**EXERCISE MATERIAL**
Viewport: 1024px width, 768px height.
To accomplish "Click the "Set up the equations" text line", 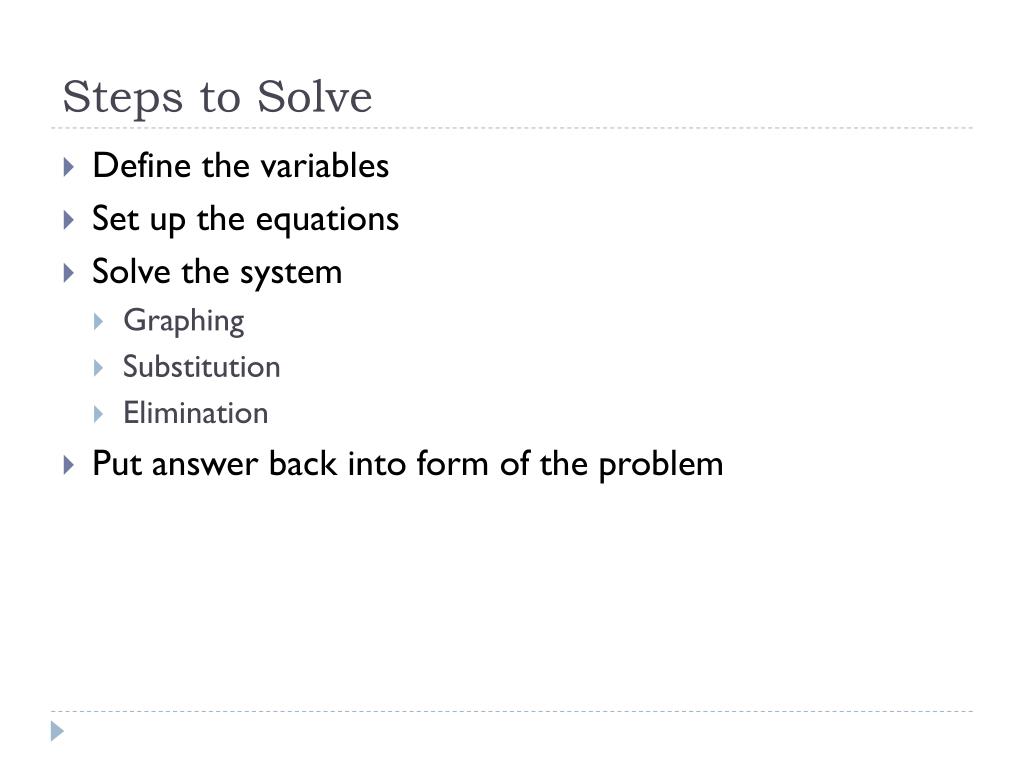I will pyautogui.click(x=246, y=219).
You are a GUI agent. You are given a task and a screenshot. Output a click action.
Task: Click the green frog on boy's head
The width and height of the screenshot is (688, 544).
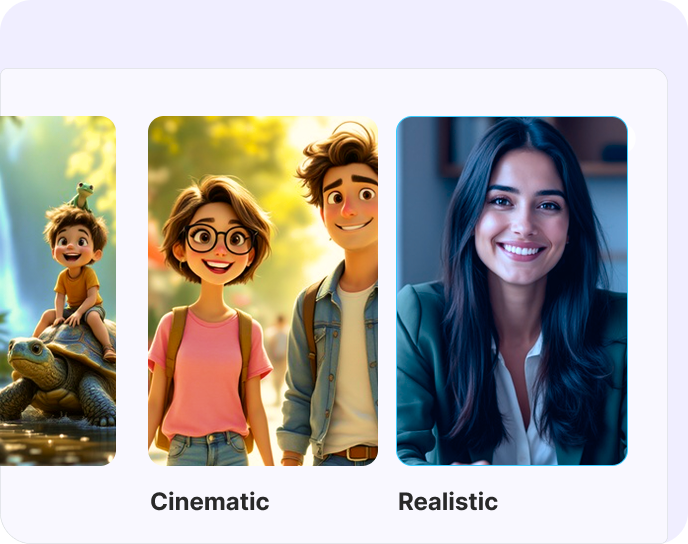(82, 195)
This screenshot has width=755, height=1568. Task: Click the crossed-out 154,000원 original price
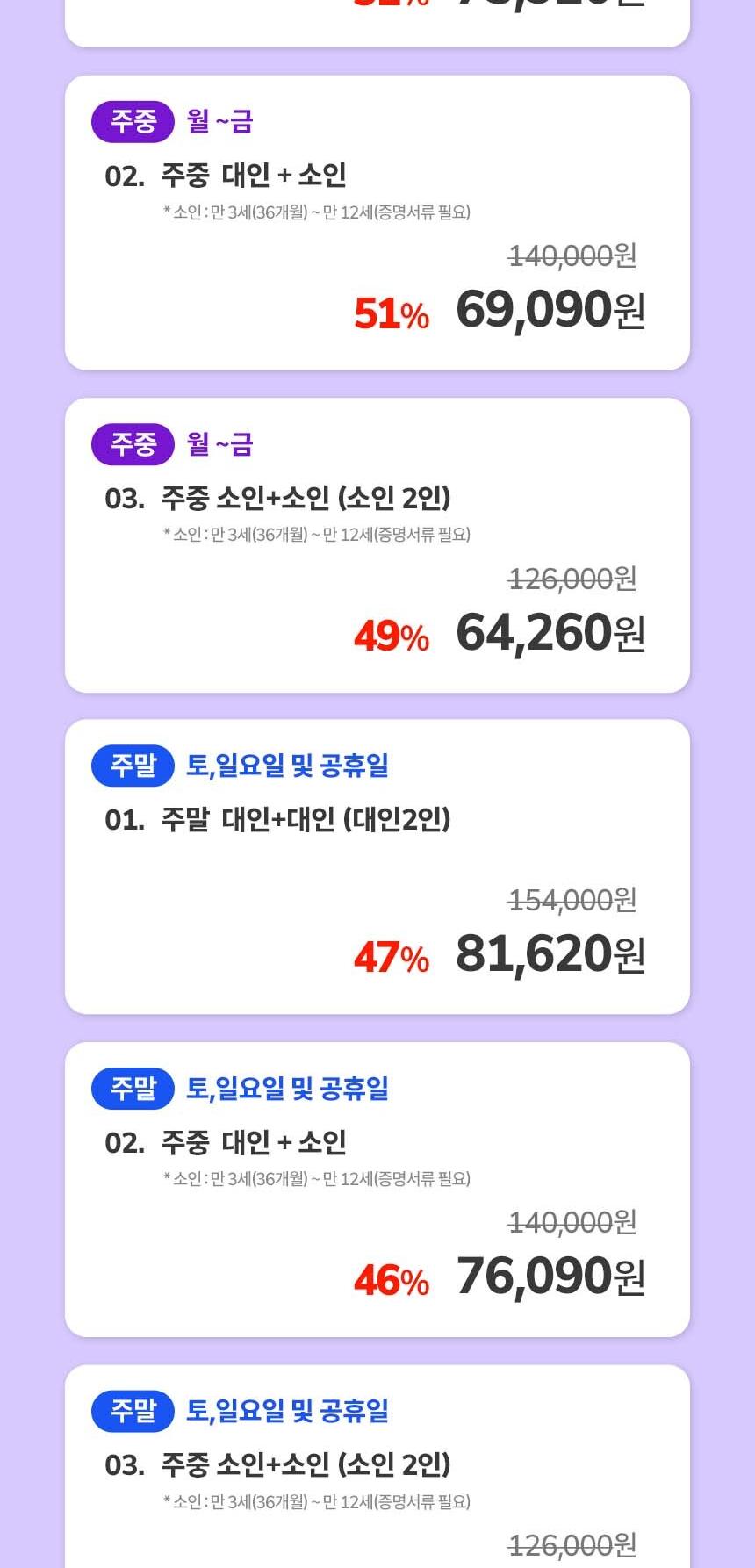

**WHAT YOU SHOULD DO**
The expected output is every line from the line where "You are a GUI" appears to the final line of the material, unchanged and with no pictures.

**OUTPUT OF THE TASK**
You are a GUI agent. You are given a task and a screenshot. Output a click action.
Task: Click the green frog on boy's head
The width and height of the screenshot is (688, 544).
(82, 195)
This screenshot has width=755, height=1568. Task: Click the crossed-out 154,000원 original price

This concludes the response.